Well, before trying to do something clever like that (i.e naming "big" and
"little"), we need to have upstreamed bindings available to acknowledge the
difference. AFAICT, it is not yet upstreamed for Device Tree (see [1]) and I
don't know any static ACPI tables providing the similar information.

I like George's idea that "big" and "little" could be just convenience
aliases. Of course they are predicated on the necessary device tree
bindings being upstream. We don't need [1] to be upstream in Linux, just
the binding:


which has already been acked by the relevant maintainers.

This is device tree only. What about ACPI?

I had few discussions and  more thought about big.LITTLE support in Xen. The
main goal of big.LITTLE is power efficiency by moving task around and been
able to idle one cluster. All the solutions suggested (including mine) so far,
can be replicated by hand (except the VPIDR) so they are mostly an automatic
way. This will also remove the real benefits of big.LITTLE because Xen will
not be able to migrate vCPU across cluster for power efficiency.

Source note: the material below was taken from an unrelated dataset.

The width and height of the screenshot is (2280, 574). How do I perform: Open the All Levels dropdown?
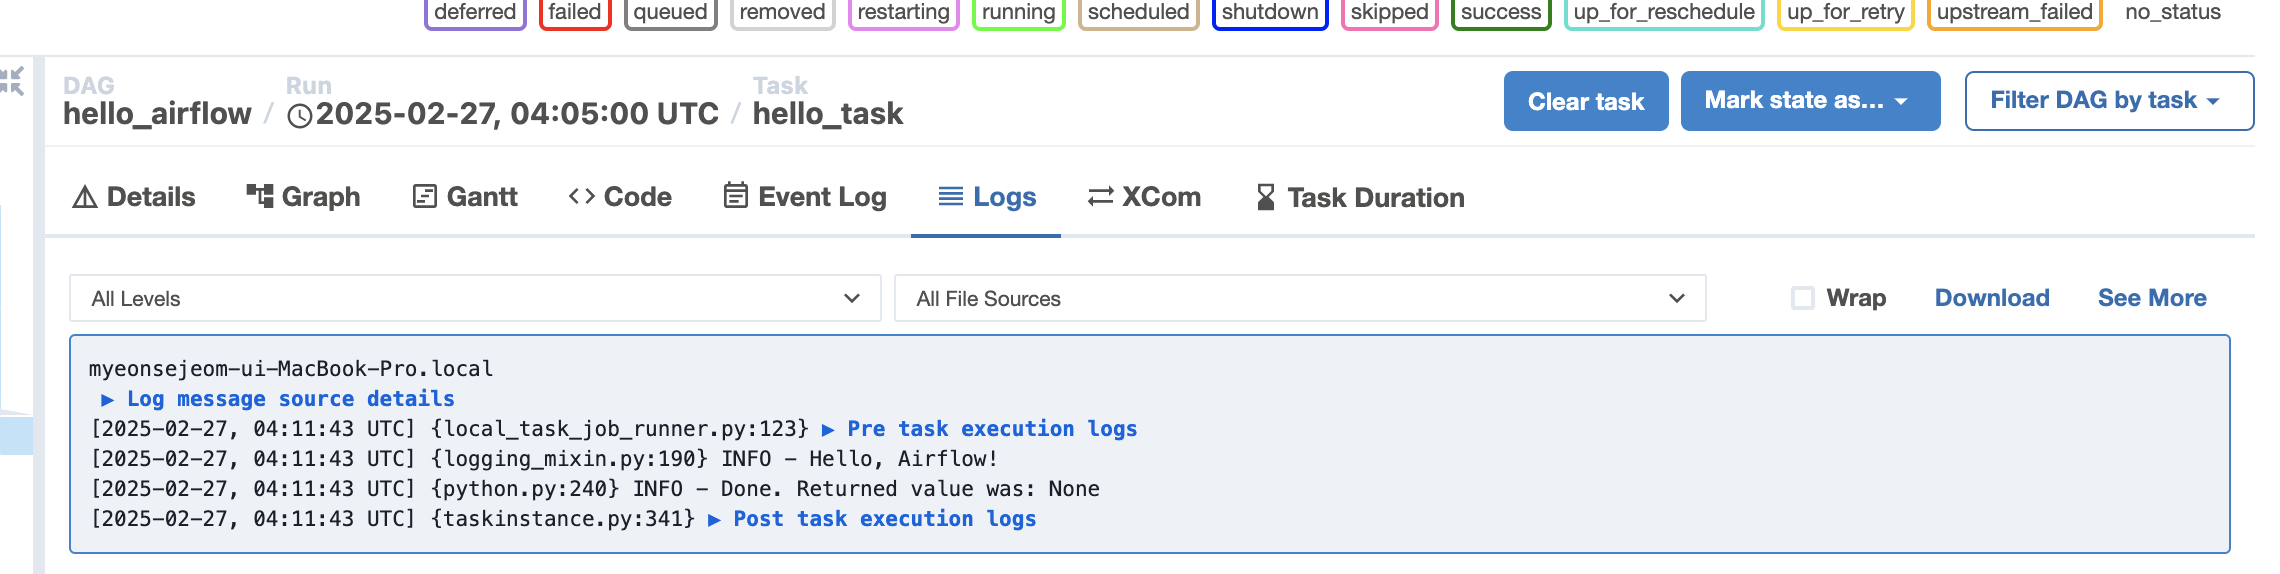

The goal of the architects of big.LITTLE might have been power
efficiency, but of course we are free to use any features that the
hardware provides in the best way for Xen and the Xen community.

This is very dependent on how the big.LITTLE has been implemented by the hardware. Some platform can not run both big and LITTLE cores at the same time. You need a proper switch in the firmware/hypervisor.

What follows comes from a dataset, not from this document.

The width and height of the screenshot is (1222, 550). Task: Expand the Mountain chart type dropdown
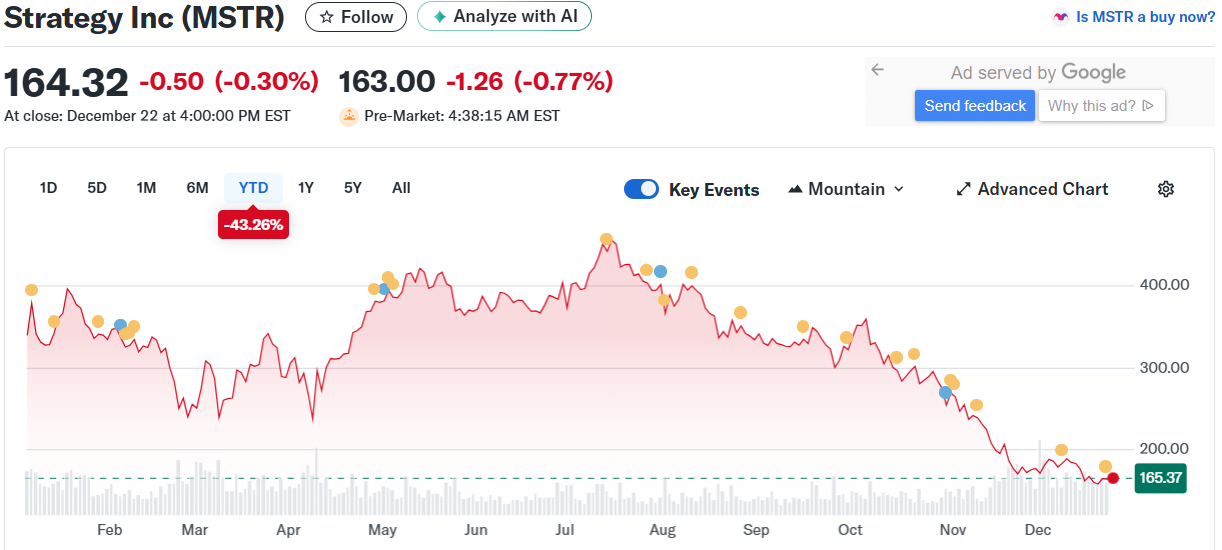click(846, 189)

If we care about power efficiency, we would have to handle seamlessly
big.LITTLE in Xen (i.e a guess would only see a kind of CPU). This arise quite
few problem, nothing insurmountable, similar to migration across two platforms
with different micro-architecture (e.g processors): errata, features
supported... The guest would have to know the union of all the errata (this is
done so far via the MIDR, so we would a PV way to do it), and only the
intersection of features would be exposed to the guest. This also means the
scheduler would have to be modified to handle power efficiency (not strictly
necessary at the beginning).

I agree that a such solution would require some work to implement, although
Xen will have a better control of the energy consumption of the platform.

So the question here, is what do we want to achieve with big.LITTLE?

I don't think that handling seamlessly big.LITTLE in Xen is the best way
to do it in the scenarios where Xen on ARM is being used today. I
understand the principles behind it, but I don't think that it will lead
to good results in a virtualized environment, where there is more
activity and more vcpus than pcpus.

Can you detail why you don't think it will give good results?

What we discussed in this thread so far is actionable, and gives us
big.LITTLE support in a short time frame. It is a good fit for Xen on
ARM use cases and still leads to lower power consumption with an wise
allocation of big and LITTLE vcpus and pcpus to guests.

How this would lead to lower power consumption? If there is nothing running of the processor we would have a wfi loop which will never put the physical CPU in deep sleep. The main advantage of big.LITTLE is too be able to switch off a cluster/cpu when it is not used.

Without any knowledge in Xen (such as CPU freq), I am afraid the the power consumption will still be the same.

I would start from this approach, then if somebody comes along with a
plan to implement a big.LITTLE switcher in Xen, I welcome her to do it
and I would be happy to accept the code in Xen. We'll just make it

I think we are discussing here a simple design for big.LITTLE. I never asked Peng to do all the work. I am worry that if we start to expose the big.LITTLE to the userspace it will be hard in the future to step back from it.